(OBJECTIVE) Which lines in the listing below contain the string "Download" with the same capitalization? Pull out each of those lines in full.

(DATA FOR THIS TASK)
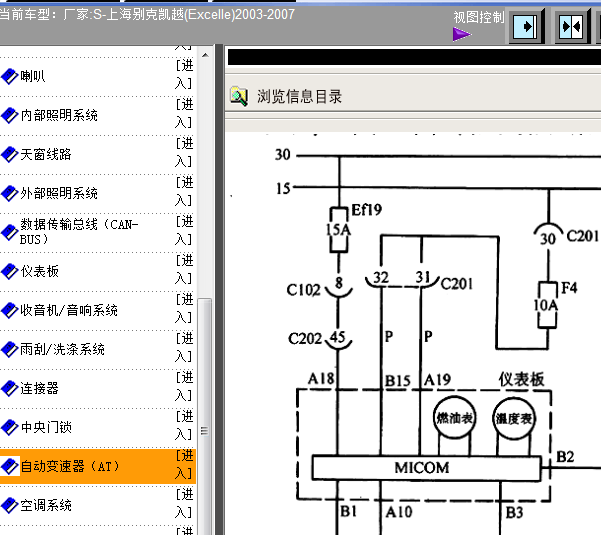601x535 pixels.
Task: Click the [进入] link for 收音机/音响系统
Action: tap(184, 309)
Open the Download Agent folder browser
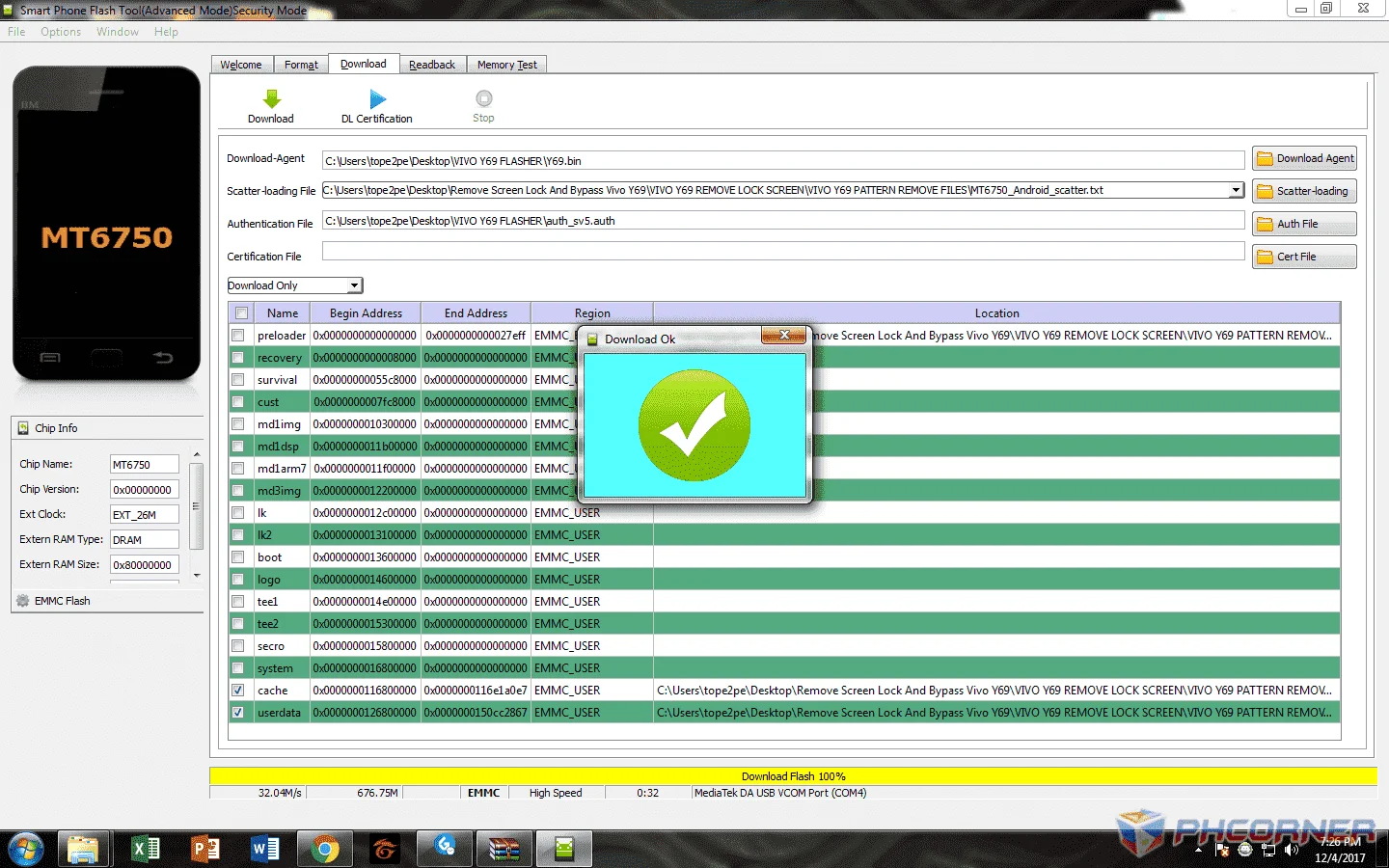This screenshot has width=1389, height=868. tap(1304, 158)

(REPLY)
Open the Download Agent folder browser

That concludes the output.